Further the enforcement agency's view of what rights can be justifiably guaranteed may alter in time. But the costs of enforcement do not relate purely to those taxes necessary to cover the discovery and punishment of law-breakers, they also contain a subjective element.

Choosing and handing out punishment, either directly or indirectly, is for most people a 'bad', something that imposes a utility loss and something they will wish to avoid or pay to be reduced. This attitude does not reflect just charity, self-interest is also present. The individual may conceivably become a law­breaker himself, or be erroneously found guilty. The benefit of punishment is in its function as a deterrent, whilst the cost of the punishment has to be met after it has failed and will not restore the original position. Taken together these factors are an incentive to relax the enforcement of laws which in turn may promote further law-breaking. An increased frequency of such behaviour normally leads to a higher level of discoveries and potential punishment. And so the circle continues. Obviously a Samaritan is in danger of being exploited (Buchanan, 1975c). This general reluctance to punish Buchanan terms the 'Punishment Dilemma' and it has a debilitating effect on the functioning and the notion of enforcement.

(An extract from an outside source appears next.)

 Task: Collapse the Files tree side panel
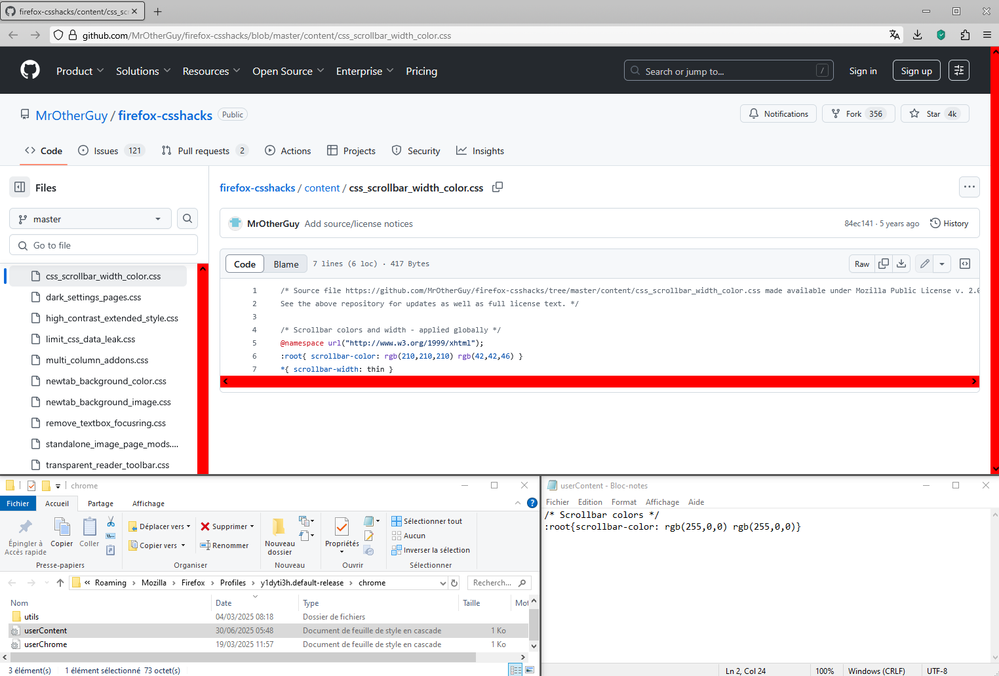(20, 187)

But these general biases within the productive and protective states are not the real source of 'Constitutional Anarchy'. An individual might reasonably expect them and take them into account and a political economist might fruitfully be employed in suggesting beneficial institutional changes. For Buchanan the source of the problem is the inter-penetration of the two states and the violation of the constitutional contract by the state itself.

Due to rising decision-making costs a system of representatives for political decisions has evolved. In turn the representatives have established a bureaucracy in the interests of 'efficiency'. However the bureaucrats, lacking any criteria or popular control, have departed from the voluntaristic nature of the social contract. Experts (economists) have been recruited to advise on social goals. The experts, instead of searching for possible institutional changes, have identified 'market failures' and recommend an ever expanding role for government.

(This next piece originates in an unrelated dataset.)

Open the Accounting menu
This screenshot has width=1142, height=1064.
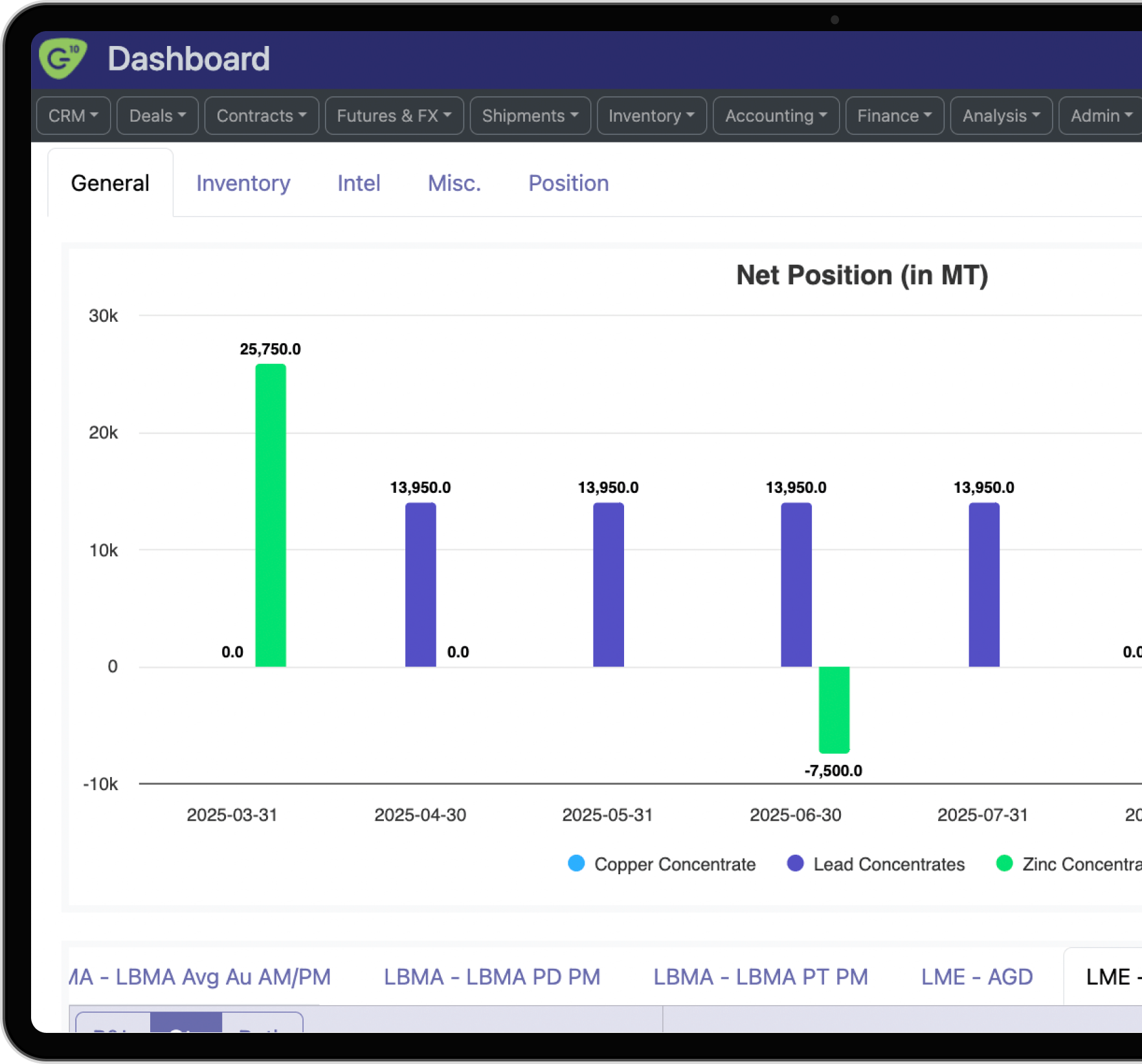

The outcome has been policies with differential rather than general beneficial effects. Naturally, those who are damaged by specific policies agitate to gain their own preferential proposals and the circle starts again. Buchanan comments 'collectivized governmental attempts to do more and more have been de­monstrably revealed to accomplish less and less' (1975a).

Buchanan's view is that individuals, locked into this im­personal system, have found little succour from the protective state. The productive state having decided on provision and cost sharing, has utilised the protective state to enforce its decisions. The protective state has failed to distinguish between 'constitutionality' and 'the public interest'. It has made law, it has not recognised the limits to the use of LUR and has supported arbitrary and uncompensated shifts in property rights. In behav­ing in this manner the protective state has failed to punish violations of the constitutional contract by the state.
This breaking of fundamental rules is for Buchanan no more apparent than in the dropping of the balanced-budget rule (Buchanan and Wagner, 1977). Budget deficits are in politicians' interests, enabling them to win electoral support and express their preferences for large budgets. But the costs of such actions in terms of inflation and the dysfunctional impact on economic co­ordination could be ruinous to the whole economy. Buchanan bluntly states 'Sober assessment suggests that, politically, Keynesianism represents a substantial disease that over the long run can prove fatal for the survival of democracy'. (Buchanan, Burton and Wagner, 1978).

The state has become too powerful and persuasive; it has acted unlawfully. This has induced the citizency to behave in a similar manner so that disorder characterises many areas where pre­viously ordered anarchy prevailed (Buchanan and Devletoglou, 1970).

The most poignant aspect of Buchanan's analysis is that it is government that has failed not just markets.